**EXCERPTED DATA:**
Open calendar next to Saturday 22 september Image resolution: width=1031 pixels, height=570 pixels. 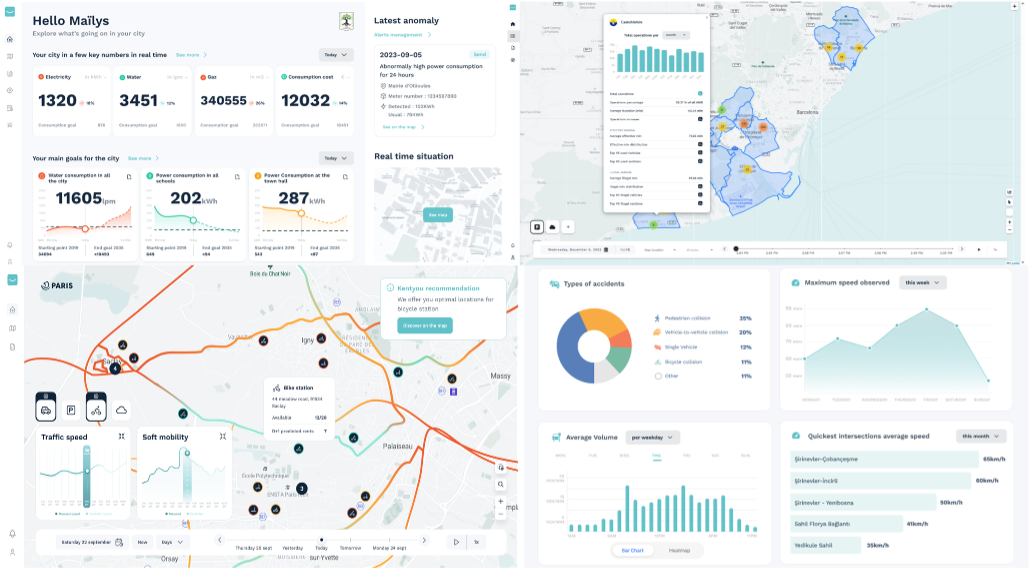pyautogui.click(x=118, y=542)
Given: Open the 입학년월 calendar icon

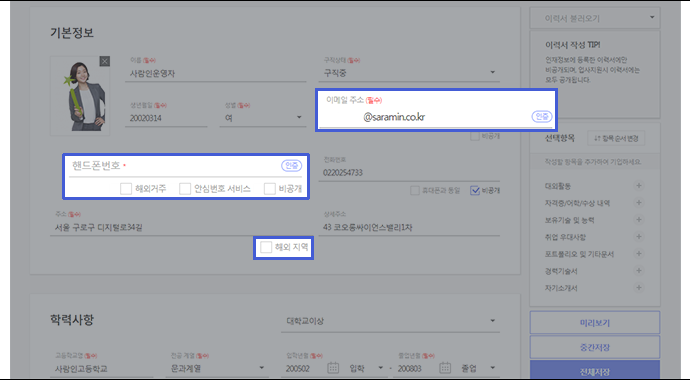Looking at the screenshot, I should 333,368.
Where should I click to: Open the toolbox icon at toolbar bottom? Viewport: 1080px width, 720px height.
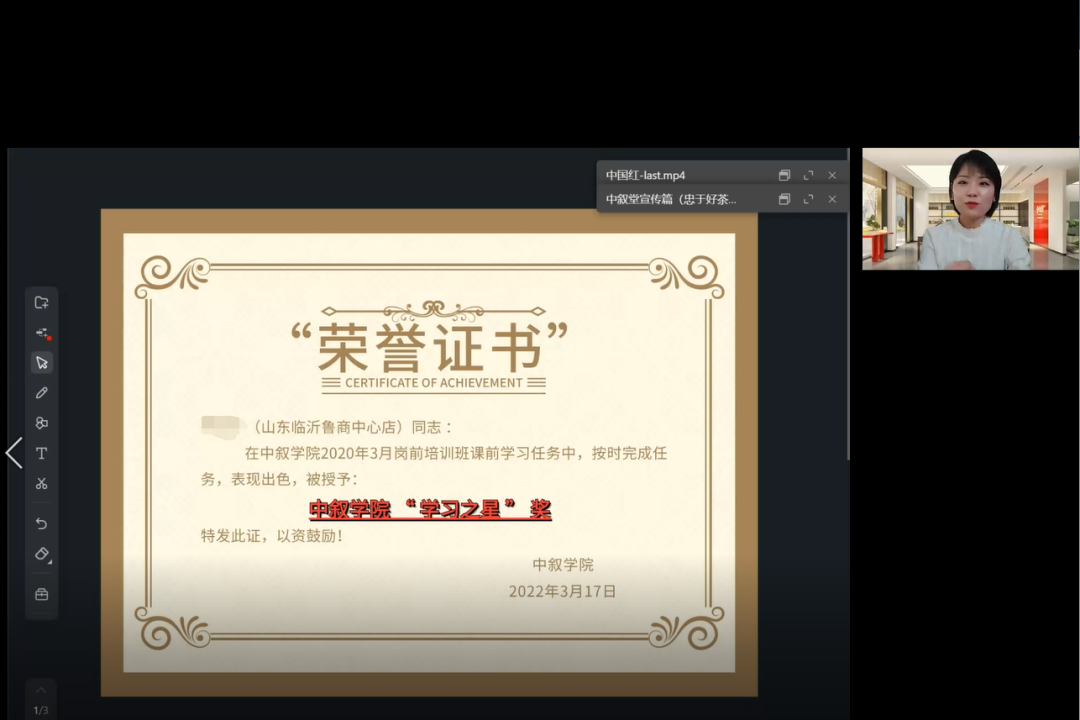(x=41, y=592)
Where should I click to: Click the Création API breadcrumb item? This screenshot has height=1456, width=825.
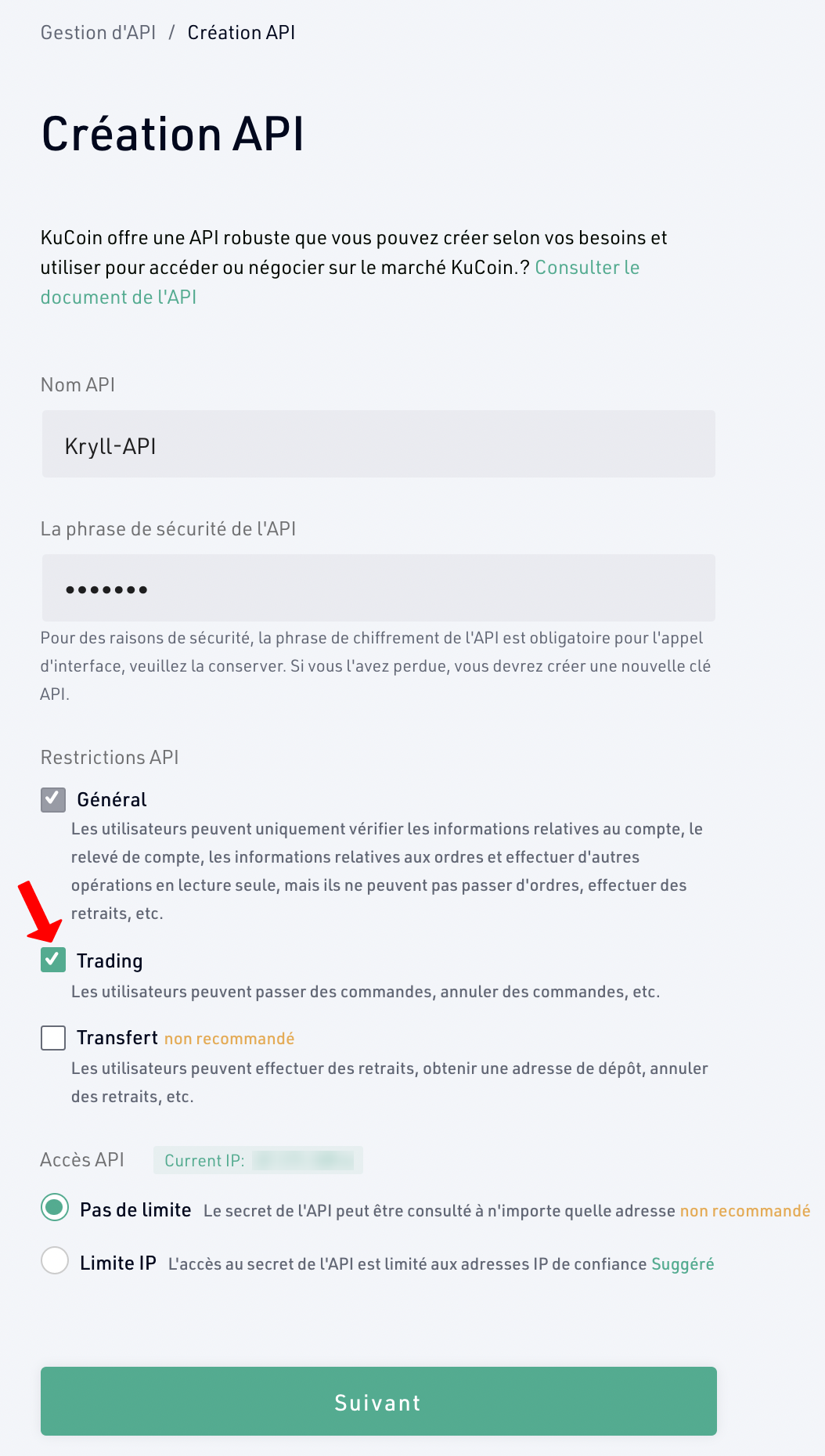pos(241,33)
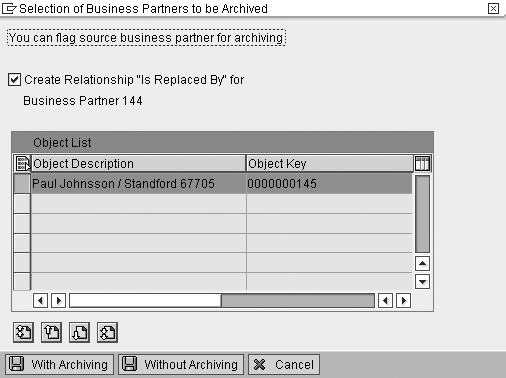The height and width of the screenshot is (378, 506).
Task: Click the horizontal scrollbar thumb
Action: (x=145, y=301)
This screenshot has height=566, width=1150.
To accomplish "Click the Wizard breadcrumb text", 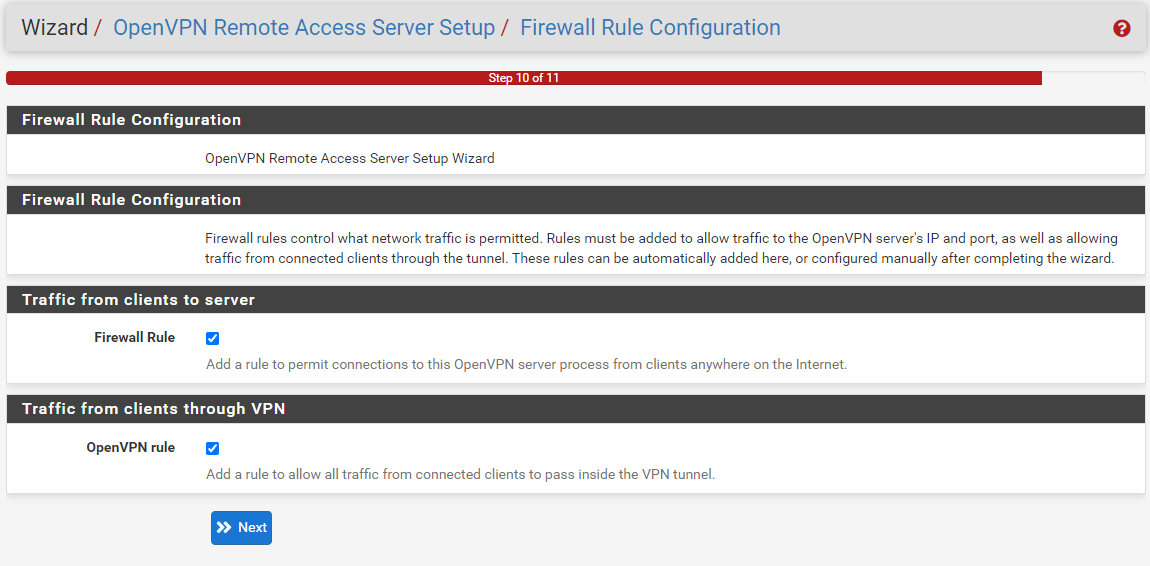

**REQUIRED ACTION:** Extract precisely the lines beginning at the line containing "Given: Open the 입학년월 calendar icon" and ending at the last line of the entries above, exactly as written and with no pictures.

**TASK RESULT:**
Given: Open the 입학년월 calendar icon

Looking at the screenshot, I should 333,368.
Where should I click to: Open the toolbox icon at toolbar bottom? Viewport: 1080px width, 720px height.
(x=41, y=592)
Where should I click to: Click the Création API breadcrumb item? This screenshot has height=1456, width=825.
pos(241,33)
The height and width of the screenshot is (378, 506).
Task: Click the horizontal scrollbar thumb
Action: (x=145, y=301)
This screenshot has height=566, width=1150.
To accomplish "Click the Wizard breadcrumb text", 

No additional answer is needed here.